Some rare good news out of the Middle East: Israel and Jordan have issued a joint tender for an approximately $750m canal from the Red Sea to the Dead Sea. The Times of London reports:
The 180-kilometre (111-mile) pipeline will carry 200 million cubic metres of water annually from the Red Sea, at the southern tip of both countries.
About a third of the water will be desalinated and pumped to towns and farms in Israel and southern Jordan. The brackish by-product will be pumped north and dumped in the Dead Sea, which is receding at a rate of about one metre each year. The canal on the Jordanian side of the border will take five years to complete and marks the most ambitious joint project since the countries signed a peace treaty in 1994.[..]

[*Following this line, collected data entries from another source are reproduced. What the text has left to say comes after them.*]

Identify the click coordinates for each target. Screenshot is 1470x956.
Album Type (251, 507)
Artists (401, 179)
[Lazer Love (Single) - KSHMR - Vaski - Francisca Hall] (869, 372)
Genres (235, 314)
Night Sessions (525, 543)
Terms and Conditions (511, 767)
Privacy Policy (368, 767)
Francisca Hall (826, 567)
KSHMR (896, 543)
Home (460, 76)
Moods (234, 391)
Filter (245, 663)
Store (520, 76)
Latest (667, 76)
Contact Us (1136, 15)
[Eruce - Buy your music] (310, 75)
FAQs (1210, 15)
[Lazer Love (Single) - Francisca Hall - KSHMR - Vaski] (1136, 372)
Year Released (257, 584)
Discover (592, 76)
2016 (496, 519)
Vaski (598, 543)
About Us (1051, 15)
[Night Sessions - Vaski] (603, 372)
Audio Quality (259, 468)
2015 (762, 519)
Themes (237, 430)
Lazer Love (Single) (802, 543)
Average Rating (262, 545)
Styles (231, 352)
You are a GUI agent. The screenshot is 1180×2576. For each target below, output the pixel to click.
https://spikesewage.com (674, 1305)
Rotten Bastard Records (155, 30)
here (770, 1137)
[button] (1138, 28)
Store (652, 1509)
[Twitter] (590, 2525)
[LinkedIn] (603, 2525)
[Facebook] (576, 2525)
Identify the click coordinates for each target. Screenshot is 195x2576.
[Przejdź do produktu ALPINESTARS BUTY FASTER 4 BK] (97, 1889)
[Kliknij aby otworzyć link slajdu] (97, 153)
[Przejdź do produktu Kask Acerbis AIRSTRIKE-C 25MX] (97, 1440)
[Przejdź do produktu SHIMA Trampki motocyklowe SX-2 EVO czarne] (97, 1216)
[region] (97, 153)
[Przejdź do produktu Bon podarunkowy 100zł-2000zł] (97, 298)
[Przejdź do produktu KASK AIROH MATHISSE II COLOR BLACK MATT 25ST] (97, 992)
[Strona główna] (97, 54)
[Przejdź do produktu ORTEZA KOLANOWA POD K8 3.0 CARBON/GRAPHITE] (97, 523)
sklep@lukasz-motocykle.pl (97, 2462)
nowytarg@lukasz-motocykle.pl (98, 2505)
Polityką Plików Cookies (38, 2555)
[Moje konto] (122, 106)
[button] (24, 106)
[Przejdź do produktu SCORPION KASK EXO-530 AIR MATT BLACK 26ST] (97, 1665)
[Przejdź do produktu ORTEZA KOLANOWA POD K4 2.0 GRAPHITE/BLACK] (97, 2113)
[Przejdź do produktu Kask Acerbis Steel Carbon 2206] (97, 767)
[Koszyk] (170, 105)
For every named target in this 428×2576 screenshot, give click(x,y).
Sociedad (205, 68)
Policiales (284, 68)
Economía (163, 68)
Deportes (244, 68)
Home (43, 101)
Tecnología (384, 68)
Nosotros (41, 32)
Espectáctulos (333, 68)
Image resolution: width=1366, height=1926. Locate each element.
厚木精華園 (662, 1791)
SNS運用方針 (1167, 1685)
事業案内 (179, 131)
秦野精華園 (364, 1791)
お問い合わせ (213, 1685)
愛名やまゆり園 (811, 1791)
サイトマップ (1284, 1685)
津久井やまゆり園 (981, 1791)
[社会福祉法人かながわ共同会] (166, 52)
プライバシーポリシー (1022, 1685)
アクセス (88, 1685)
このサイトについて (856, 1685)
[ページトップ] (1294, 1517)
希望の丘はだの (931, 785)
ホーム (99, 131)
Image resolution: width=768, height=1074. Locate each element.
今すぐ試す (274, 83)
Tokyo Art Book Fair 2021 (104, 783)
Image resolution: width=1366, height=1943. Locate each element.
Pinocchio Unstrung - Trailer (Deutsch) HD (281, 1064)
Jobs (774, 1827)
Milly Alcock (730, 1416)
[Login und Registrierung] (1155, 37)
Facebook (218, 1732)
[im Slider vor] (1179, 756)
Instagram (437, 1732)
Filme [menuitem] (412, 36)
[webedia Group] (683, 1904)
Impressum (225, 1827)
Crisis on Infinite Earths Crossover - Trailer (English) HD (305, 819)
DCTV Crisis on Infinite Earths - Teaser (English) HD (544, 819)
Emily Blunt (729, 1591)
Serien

A canal was proposed more than a decade ago, and the two countries agreed to build it in 2013. The Palestinian Authority also signed the agreement because part of the sea is in the occupied West Bank.
Israel and Jordan issued a tender for the project yesterday. Officials said that the winning contractor would dig the canal and operate it for 25 years. The project is expected to receive funding from the US, the European Union and the World Bank, which has studied the scheme and declared it feasible.
This is good news for Israelis, Jordanians, and Palestianians on the economic front: more of the desert will bloom. That in turn means more peaceful economic ties, and productive interactions between the three nations.
It’s also great news for the environment—because the Red Sea is in real trouble:
Scientists believe that it will vanish by 2050. Its main source of water, the Jordan River, has been heavily diverted for agriculture in Syria, Lebanon and Israel. Water scarcity is a running sore in relations across the region. Mining operations around the Dead Sea also suck up vast quantities of water.
A third of the sea has already dried up and the remaining portion has receded by more than 30 metres since 1977. The evaporating sea has become a danger on the Israeli side, where hundreds of sinkholes appear every year, some as deep as a two-storey building. They have sucked in power lines.
Israel has a long history of successful diplomacy through civic engineering projects (see for instance this account of how Israeli experts helped run water projects in Iran under the Shah). As the most advanced state in a region beset with governance problems, it has a real advantage in this area. Mutually beneficial projects such as this one, the hope goes, should have a virtuous cycle effect—as cooperation leads to increased benefits for both sides, both sides look for more cooperation, and so peace results.
This single project won’t overnight transform the Israel’s position in the region. But it’s good news—and right now, that should be celebrated where we can get it.